When the TAMP system requires human intervention, it enqueues the environment, allowing the human process to communicate with and control one robot at a time. After each human-controlled segment, the TAMP system regains control, and the next session in the queue is dequeued.
Regarding policy deployment, HITL-TAMP demonstrations involve both TAMP and human-controlled segments. A policy is trained using behavioral cloning on the human-controlled parts. To deploy the learned agent, a TAMP-gated control loop, like the handoff logic, is used, with the policy replacing the human.
Experimental results
In the evaluation of HITL-TAMP, tasks were selected to validate its capability in contact-rich, long-horizon scenarios. Variants of these tasks involved objects placed in broad workspace regions, a challenging condition for previous imitation learning systems. A pilot user study involved 15 participants, comparing HITL-TAMP with a conventional teleoperation system.
Each participant performed demonstrations on three tasks for 10 minutes on each system. HITL-TAMP demonstrated significantly higher data throughput, with users collecting 2.5x to 4.5x more demonstrations on various tasks compared to the conventional system. Policies trained on HITL-TAMP data outperformed those trained with conventional teleoperation data.
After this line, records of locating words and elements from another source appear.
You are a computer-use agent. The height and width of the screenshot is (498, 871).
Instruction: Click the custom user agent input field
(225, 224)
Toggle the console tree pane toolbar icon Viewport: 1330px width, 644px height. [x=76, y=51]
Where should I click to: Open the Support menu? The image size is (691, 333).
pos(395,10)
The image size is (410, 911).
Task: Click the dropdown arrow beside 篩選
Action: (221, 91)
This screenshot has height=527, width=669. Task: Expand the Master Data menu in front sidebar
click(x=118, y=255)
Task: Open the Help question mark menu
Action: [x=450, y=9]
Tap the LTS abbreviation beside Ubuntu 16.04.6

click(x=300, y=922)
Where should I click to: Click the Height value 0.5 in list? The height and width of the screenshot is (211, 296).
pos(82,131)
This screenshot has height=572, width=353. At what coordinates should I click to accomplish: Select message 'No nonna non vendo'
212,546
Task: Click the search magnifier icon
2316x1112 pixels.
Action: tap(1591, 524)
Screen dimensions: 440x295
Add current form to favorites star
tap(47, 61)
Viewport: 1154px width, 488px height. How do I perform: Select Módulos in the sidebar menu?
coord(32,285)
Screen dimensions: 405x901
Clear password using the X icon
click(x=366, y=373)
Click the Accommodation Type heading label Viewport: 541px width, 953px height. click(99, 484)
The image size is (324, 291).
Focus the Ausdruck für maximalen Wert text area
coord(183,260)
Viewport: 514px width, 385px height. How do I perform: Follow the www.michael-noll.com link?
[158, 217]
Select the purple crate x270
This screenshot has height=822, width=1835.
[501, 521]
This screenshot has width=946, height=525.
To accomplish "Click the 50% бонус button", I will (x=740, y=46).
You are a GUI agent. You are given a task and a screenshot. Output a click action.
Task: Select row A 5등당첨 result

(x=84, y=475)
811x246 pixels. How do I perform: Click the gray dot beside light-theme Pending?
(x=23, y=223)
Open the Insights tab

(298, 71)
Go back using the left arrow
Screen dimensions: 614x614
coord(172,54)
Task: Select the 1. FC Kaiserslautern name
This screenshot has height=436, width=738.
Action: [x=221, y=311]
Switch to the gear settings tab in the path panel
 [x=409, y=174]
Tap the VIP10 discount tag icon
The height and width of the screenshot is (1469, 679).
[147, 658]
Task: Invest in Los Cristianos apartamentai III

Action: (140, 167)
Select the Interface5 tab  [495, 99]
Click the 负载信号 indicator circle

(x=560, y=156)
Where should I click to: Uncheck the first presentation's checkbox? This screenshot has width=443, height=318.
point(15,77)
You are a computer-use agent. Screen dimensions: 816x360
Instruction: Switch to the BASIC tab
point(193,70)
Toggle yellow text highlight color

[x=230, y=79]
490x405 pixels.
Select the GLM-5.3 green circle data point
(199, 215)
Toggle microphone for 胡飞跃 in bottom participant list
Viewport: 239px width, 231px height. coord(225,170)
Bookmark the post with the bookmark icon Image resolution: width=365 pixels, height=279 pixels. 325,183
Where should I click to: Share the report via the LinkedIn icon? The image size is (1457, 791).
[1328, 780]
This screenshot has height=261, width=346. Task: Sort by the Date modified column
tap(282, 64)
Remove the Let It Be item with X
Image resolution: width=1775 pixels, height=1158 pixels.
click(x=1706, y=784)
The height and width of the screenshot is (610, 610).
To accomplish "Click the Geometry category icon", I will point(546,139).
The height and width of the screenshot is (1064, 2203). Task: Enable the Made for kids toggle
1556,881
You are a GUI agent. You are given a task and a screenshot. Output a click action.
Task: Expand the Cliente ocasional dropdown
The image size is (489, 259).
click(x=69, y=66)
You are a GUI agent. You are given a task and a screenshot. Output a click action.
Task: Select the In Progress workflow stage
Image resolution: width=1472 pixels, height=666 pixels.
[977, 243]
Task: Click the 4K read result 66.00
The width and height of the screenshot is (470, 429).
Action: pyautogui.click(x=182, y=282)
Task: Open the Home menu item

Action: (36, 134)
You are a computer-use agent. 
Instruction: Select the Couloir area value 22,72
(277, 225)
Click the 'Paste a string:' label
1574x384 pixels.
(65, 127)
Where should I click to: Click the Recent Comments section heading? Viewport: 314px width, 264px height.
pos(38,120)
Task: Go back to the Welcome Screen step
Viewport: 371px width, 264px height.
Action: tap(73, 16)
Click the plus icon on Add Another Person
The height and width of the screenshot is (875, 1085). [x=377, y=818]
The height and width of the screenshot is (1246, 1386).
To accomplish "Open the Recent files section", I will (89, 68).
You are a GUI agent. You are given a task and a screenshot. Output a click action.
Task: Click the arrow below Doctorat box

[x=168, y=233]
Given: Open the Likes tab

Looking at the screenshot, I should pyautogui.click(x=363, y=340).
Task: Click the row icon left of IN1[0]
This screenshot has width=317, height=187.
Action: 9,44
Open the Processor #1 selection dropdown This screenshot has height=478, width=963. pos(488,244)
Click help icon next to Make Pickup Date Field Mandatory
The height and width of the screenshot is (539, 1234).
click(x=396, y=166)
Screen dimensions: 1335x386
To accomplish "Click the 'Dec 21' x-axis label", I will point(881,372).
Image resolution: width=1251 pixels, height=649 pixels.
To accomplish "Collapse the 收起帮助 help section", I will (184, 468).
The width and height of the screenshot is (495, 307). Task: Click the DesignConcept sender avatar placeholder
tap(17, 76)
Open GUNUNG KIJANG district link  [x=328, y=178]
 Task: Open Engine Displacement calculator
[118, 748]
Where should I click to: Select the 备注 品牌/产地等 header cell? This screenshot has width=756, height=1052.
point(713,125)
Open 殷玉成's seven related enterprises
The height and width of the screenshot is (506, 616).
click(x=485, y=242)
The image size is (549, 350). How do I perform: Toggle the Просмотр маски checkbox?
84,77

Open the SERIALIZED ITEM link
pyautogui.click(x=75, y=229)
HITL-TAMP efficiently enabled non-experts to collect high-quality demonstration data. Four out of 15 users with no prior teleoperation experience were able to gather more data using HITL-TAMP, and policies trained on their data achieved higher success rates compared to the conventional system. In terms of policy learning, HITL-TAMP allowed training proficient agents from multi-user data, with high success rates achieved.
The system was broadly applicable to a range of contact-rich and long-horizon tasks, with near-perfect agents trained on several tasks, even in challenging scenarios. HITL-TAMP outperformed conventional teleoperation systems, even when using equal amounts of task demonstrations, resulting in shorter data collection times. Additionally, deploying learned agents with TAMP-gated control significantly increased their success rates, demonstrating compatibility with datasets consisting of entire human demonstration trajectories.
Real robot validation with a physical setup showed that HITL-TAMP achieved successful policy learning results in tasks involving a robotic arm, cameras, and perception challenges, outperforming previous approaches. The TAMP-gated agent achieved success rates ranging from 62 percent to 74 percent across various tasks.
Conclusion
In summary, researchers introduced a novel approach, HITL-TAMP, that integrates automated planning and human control to teach robots intricate manipulation skills. Through a TAMP-gated control mechanism, it collects human demonstrations and learns preimage models of human skills. HITL-TAMP enables efficient human supervision of worker robots, improving data collection and policy learning efficiency compared to traditional full-task human demonstrations.
*Important notice: arXiv publishes preliminary scientific reports that are not peer-reviewed and, therefore, should not be regarded as definitive, used to guide development decisions, or treated as established information in the field of artificial intelligence research.